Indeed, long-vacant school buildings often attract blight. Most vacant properties do. But more importantly, vacant schools are potential assets. Philadelphia is filled with examples of school buildings that have been adapted to accommodate new, neighborhood-enriching uses.
To gain an understanding of how Philadelphia’s older public school buildings have fared within the context of preservation, I surveyed the 159 Philadelphia public school buildings that are listed on the National Register of Historic Places. These buildings represent about 85% of the schools that were built between 1818 and 1938. I found that of 159 schools, thirty-four had been adapted to accommodate new uses, six had been demolished, and eleven are vacant. The vacant schools include:
- Elizabeth Gillespie Junior High School, 18th and Pike Street
- Feltonville School No.1, Rising Sun and Rockland
- Francis Willard School, Emerald and Orleans
- George Childs School, 17th and Tasker
- Henry Longfellow School, Aramingo and Tacony
- Rudolph Walton School, 28th and Huntingdon
- Simon Muhr School, 12th and Allegheny
- Spring Garden School No. 1, 12th and Ogden
- Thaddeus Stevens School of Observation and Practice, 13th and Spring Garden
- West Philadelphia High School, 47th and Walnut
- William Pierce School, 24th and Christian
Four of these schools (Elizabeth Gillespie, George Childs, Rudolph Walton, and Simon Muhr) appear on Butkovitz’s hit list. Some of these buildings have remained vacant for a decade or more, but this does not justify their demolition. The Daniel Boone School, for example, which stands in the shadow of the Piazza at Schmidts, stood vacant for a decade in a neighborhood location seemingly irretrievable until Bart Blatstein converted it into a luxury apartment building. And the Mary Channing Wister School, located at 8th and Poplar, remained vacant for two decades until the Philadelphia Police Department converted it into a state-of-the-art forensic science laboratory.

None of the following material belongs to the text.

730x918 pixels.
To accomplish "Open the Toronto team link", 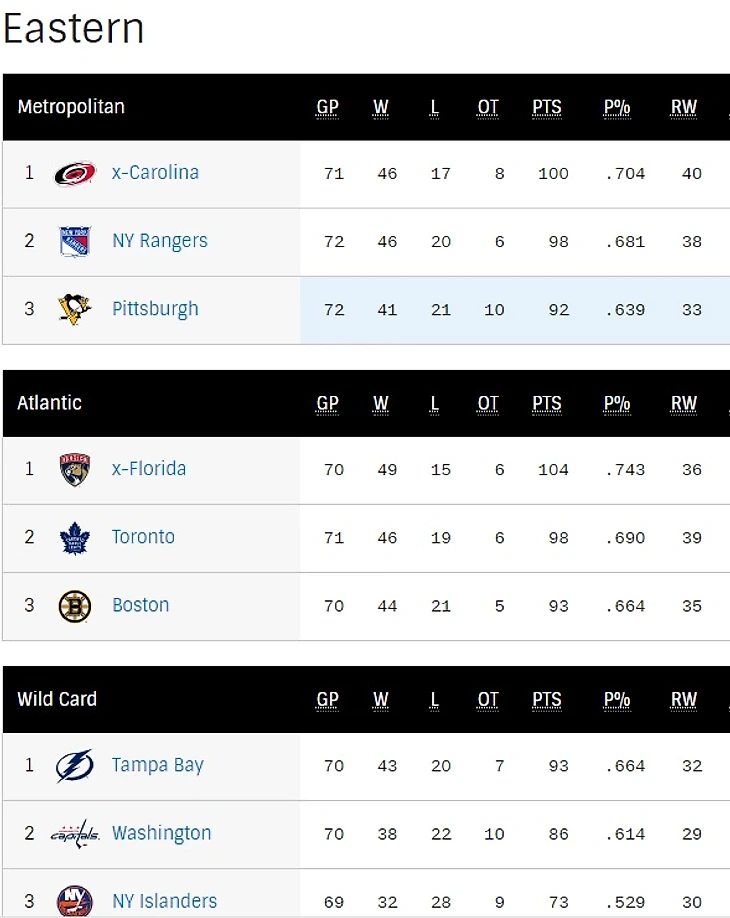I will pyautogui.click(x=143, y=536).
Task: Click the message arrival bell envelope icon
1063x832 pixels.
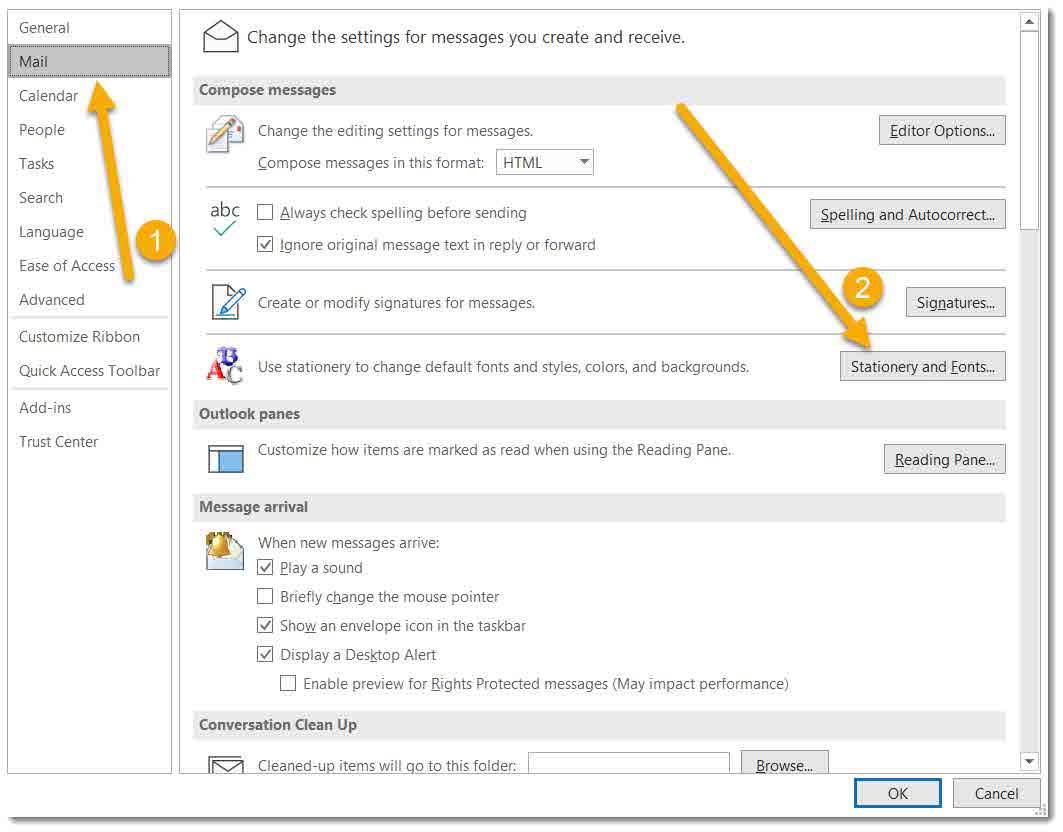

Vacant schools have commonly been converted into affordable apartment buildings. Philadelphia boasts seven such examples, including: the Darrah Apartments, the Landreth Apartments, the Dunlap Apartments, the Camphor-Brooks School Apartments, the Holmes School Senior Complex, the East Montgomery Apartments, and Anthony Wayne Senior Housing.
In addition, numerous schools have been adapted to accommodate community-serving non-profit organizations. The Thomas Powers School, located at 2801 Frankford Avenue in Kensington, was converted into the headquarters of the Community Women’s Education Project (CWEP). Since 1989, the CWEP has used the building to further its mission of providing life skills and vocational training to low-income women.
Vacant schools are thus hardly “catastrophes waiting to happen.” School buildings anchor and define their communities, and provide density and scale. They represent possibility. This is why we hope that the district will disregard Butkovitz’s short-sighted agenda and instead, develop a deaccessioning strategy that gives priority to adaptive reuse.
About the author
Rachel Hildebrandt, a student at the University of Pennsylvania, is a native Philadelphian who is passionate about the ever-changing city she inhabits. Before beginning her graduate studies in historic preservation planning, Rachel obtained a B.A. in Psychology from Chestnut Hill College and co-authored two books, The Philadelphia Area Architecture of Horace Trumbauer (2009) and Oak Lane, Olney, and Logan (2011), both published by Arcadia Publishing.